◆ Direction: In the post about the stasis.conf file in FreePBX 17, what path is the file said not to be a softlink to?

◆ Quoted passage:
────────────────

The default install of FreepBX 17 puts an /etc/stasis.conf file with all variables commented out. This is identical to:
asterisk/configs/samples/stasis.conf.sample at master · asterisk/asterisk
This file lacks the warning message:
;--------------------------------------------------------------------------------;
; Do NOT edit this file as it is auto-generated by FreePBX. All modifications to ;
; this file must be done via the web gui. There are alternative files to make ;
; custom modifications. ;
;--------------------------------------------------------------------------------;
It also is not a softlink to
/var/www/html/admin/modules/core/etc/stasis.conf
like the other FreePBX confg files are, therefore, it is available for editing.
Unfortunately, however, there does NOT appear to be any commands that show what the defaults the system used on boot. Since these are all commented out it would have gone to the default settings in the source code. I don’t have the source in front of me to look.

────────────────

◆ Supplied material:
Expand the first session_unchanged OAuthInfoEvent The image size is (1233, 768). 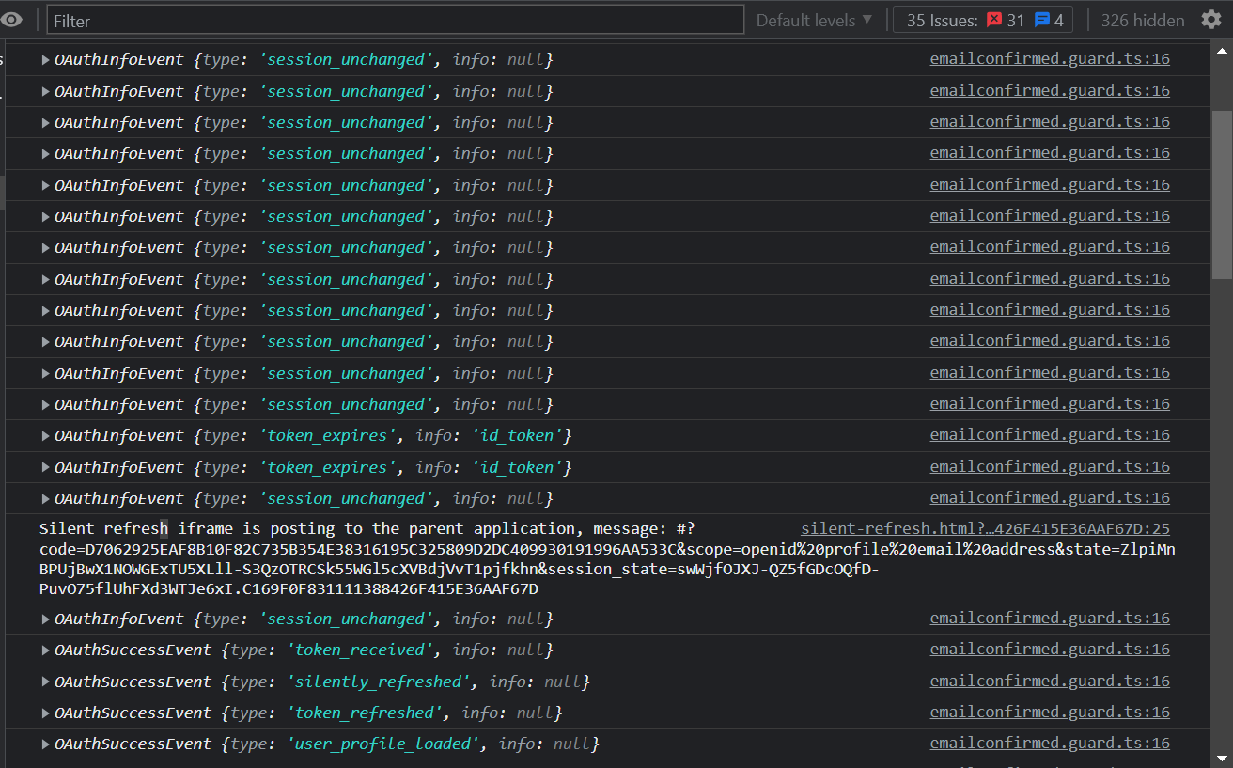pyautogui.click(x=44, y=59)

────────────────

◆ Solution: /var/www/html/admin/modules/core/etc/stasis.conf